Hannah Arendt identified this precisely: totalitarianism doesn’t just suppress dissent, it eliminates the category of the person who could dissent. If you aren’t in, you’re out. Now read Hegseth’s new Nazi rule applied to the U.S. military.

The department must ensure it is building ‘one force’ without subgroups defined by anything other than ability or mission adherence. Efforts to split our troops along lines of identity weaken our force and make us vulnerable. Such efforts must not be tolerated or accommodated.

The stupid. Think about it. The guy appointed to oversee an organization with effectiveness defined by how it splits troops into subgroups, doesn’t believe anyone can be special.

Special forces used to mean something, but not to Nazipants Pete.

Hegseth’s statement does exactly what Nazis do. There are now only two permitted identity traits of “ability or mission adherence”. You are what you do for a Trump mission, or you are nothing.
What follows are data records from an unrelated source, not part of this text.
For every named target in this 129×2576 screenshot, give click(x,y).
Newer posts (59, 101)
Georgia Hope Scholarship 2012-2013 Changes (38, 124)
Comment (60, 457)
That’s not a military philosophy. That’s literally Nazi Gleichschaltung forcing every institution, identity, and association into alignment with a single purpose defined from the mouth of an unhinged lunatic at the top.

Elon Musk has been a frequent promoter of an AfD (Nazi) Party in Germany, which generates widespread disgust and protests such as this graffiti outside the Tesla factory.

As a historian I want to double-down on what specifically makes this a Nazi speech by Hegseth rather than just authoritarian:

Banning recognition of identity-based patterns destroys the detection mechanism for discrimination. If you can’t categorize, you can’t measure. If you can’t measure, you can’t identify bias. If you can’t identify bias, bias becomes structurally permanent and invisible.

Hegseth doesn’t just want to enforce conformity, he says he will destroy the capacity to perceive the problem. That’s why book-burning was so much more than the loss of books themselves, as it was destroying the entire framework through which injustice becomes legible.

1933 Berlin, national book burnings were ordered by Hitler after he was “elected” to make Germany great again

Circular self-justification also should be called out. “Ability” is declared the only legitimate criterion, but who assesses ability? The existing hierarchy. Whose biases are embedded in that hierarchy? The question is now prohibited. So the dominant group’s perspective becomes reality itself. “Are you able” is a weapon, not a measurement. The permitted framework of evaluation predefines answers.

Again, we see a purely Nazi epistemic move: declare the particular to be universal, then criminalize any lens that would reveal it as particular.

Universalism disgraced

“One force” sounds like equality. The Nazis also claimed this, building unity as their Volksgemeinschaft, the people’s community. Hegseth is clearly repeating the trick. He will define unity as the erasure of all difference except the categories the leader designates as real. Race is how the Nazis defined “ability”. A supposedly natural, objective criterion replicated the existing power structure exactly.

Hegseth is making statements that redefine what a human being is within the institution, as a functional unit with no legitimate interiority, no group history, no structural position worth recognizing. And he makes his redefinition coercive, exclusionary, by declaring that anyone who resists it “must not be tolerated.”

I can’t believe I have to say this but it also is a self-refuting enforcement point. Saying troops identified by his ideological “ability” review then “must not be tolerated” is itself an act of splitting the force along ideological lines, performing exactly what it prohibits.

There is no policy here. Hegseth has made an ontological claim enforced by threat. He has presented himself as the operational definition of Nazism.